# Maryland - Iowa equipment (not mine)



## prezek (Dec 16, 2010)

Not sure if this is useful for anyone. Was on bookface snow and landscape equipment page. Located in Iowa.


----------



## BUFF (Dec 24, 2009)

prezek said:


> View attachment 190089
> Not sure if this is useful for anyone. Was on bookface snow and landscape equipment page. Located in Iowa.


That's some skin in the game....


----------



## jonniesmooth (Dec 5, 2008)

I could use a spreader and a :gmctruck:


----------



## JMHConstruction (Aug 22, 2011)

prezek said:


> View attachment 190089
> Not sure if this is useful for anyone. Was on bookface snow and landscape equipment page. Located in Iowa.
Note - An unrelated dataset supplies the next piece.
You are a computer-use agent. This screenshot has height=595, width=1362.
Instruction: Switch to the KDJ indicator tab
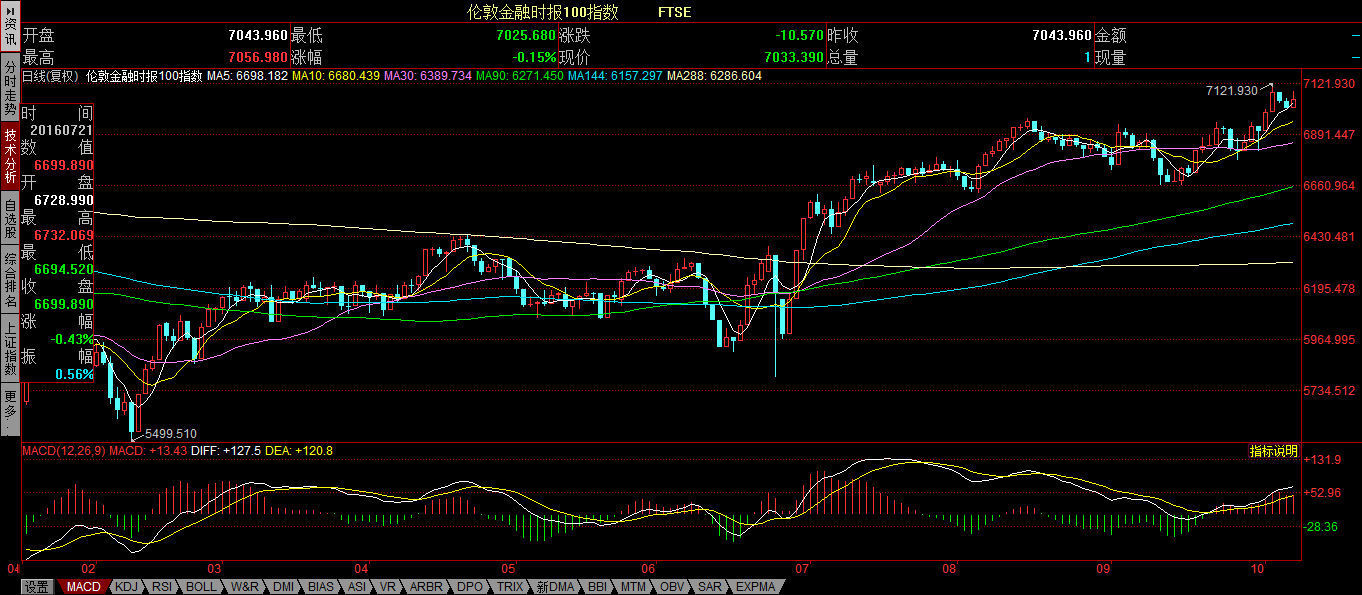click(126, 587)
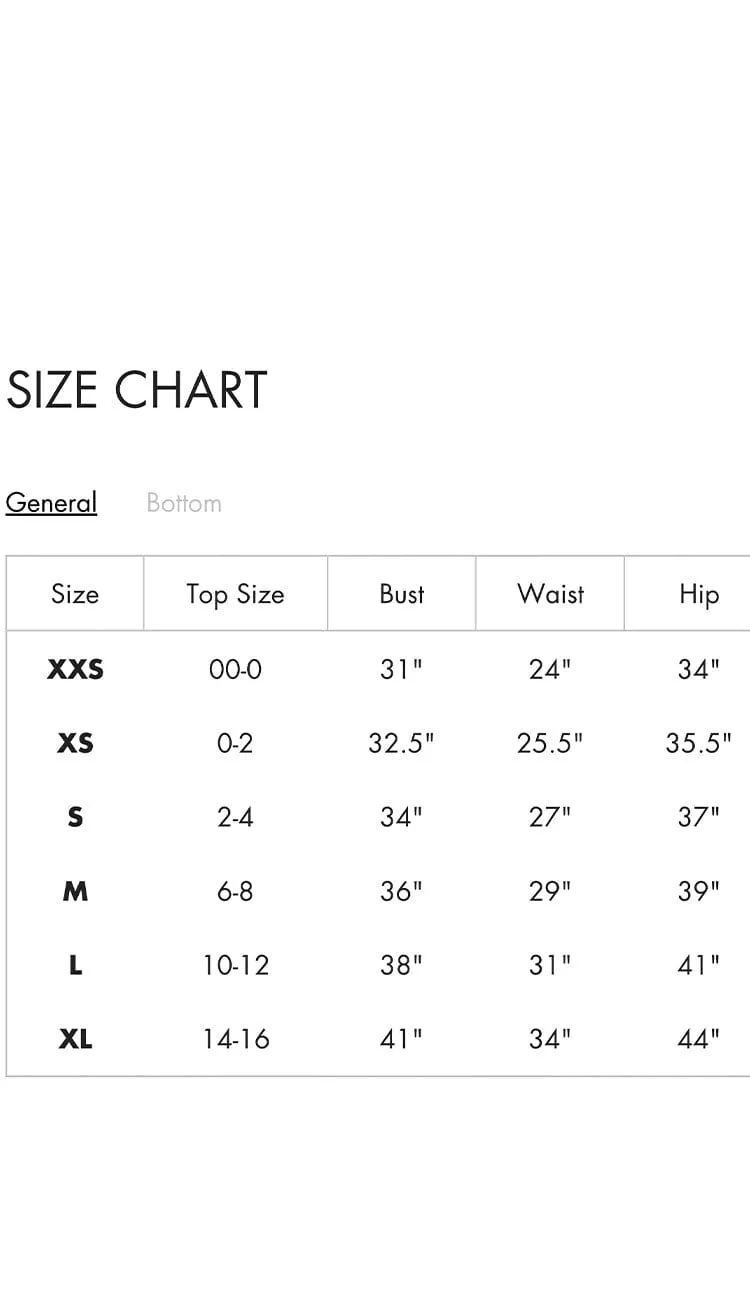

Did it say what part of Iowa?


----------



## the Suburbanite (Jan 27, 2018)

JMHConstruction said:


> Did it say what part of Iowa?


All that extra salting $$$ you're making...


----------



## JMHConstruction (Aug 22, 2011)

And all that for $1 is a steal


----------



## JMHConstruction (Aug 22, 2011)

the Suburbanite said:


> All that extra salting $$$ you're making...


I'm considering that 550


----------



## JMHConstruction (Aug 22, 2011)

But I don't really want a 6.4 Ford...


----------



## John_DeereGreen (Jan 2, 2011)

JMHConstruction said:


> But I don't really want a 6.4 Ford...


No, you don't. The best place for it (especially given your apparent luck on used equipment) is where it's at in Iowa.


----------



## prezek (Dec 16, 2010)

Looks like victor, Iowa?


----------



## m_ice (Aug 12, 2012)

I would stay away from the pickups, doesnt say what motor but 6.0 is junk and 5.4 for those years IMO is a turd. I guess they could he V10's? 
Not sure where Victir is but guessing it's near Cedar Rapids as there's a guy there that seems to always be selling Arctics and whatnot.


----------



## Mark Oomkes (Dec 10, 2000)

prezek said:


> Looks like victor, Iowa?


Halfway between Cedar Rapids/IOway City and Dez Moynes...that's a lot of skin in the middle of nowhere.


----------



## jonniesmooth (Dec 5, 2008)

Mark Oomkes said:


> Halfway between Cedar Rapids/IOway City and Dez Moynes...that's a lot of skin in the middle of nowhere.


Ah, that's in @toddman36 area


----------



## whammer33024 (Dec 22, 2017)

appears he does at least one walmart in cedar rapids. i may or may not have stalked his facebook page. he was looking for an operator to do that walmart


----------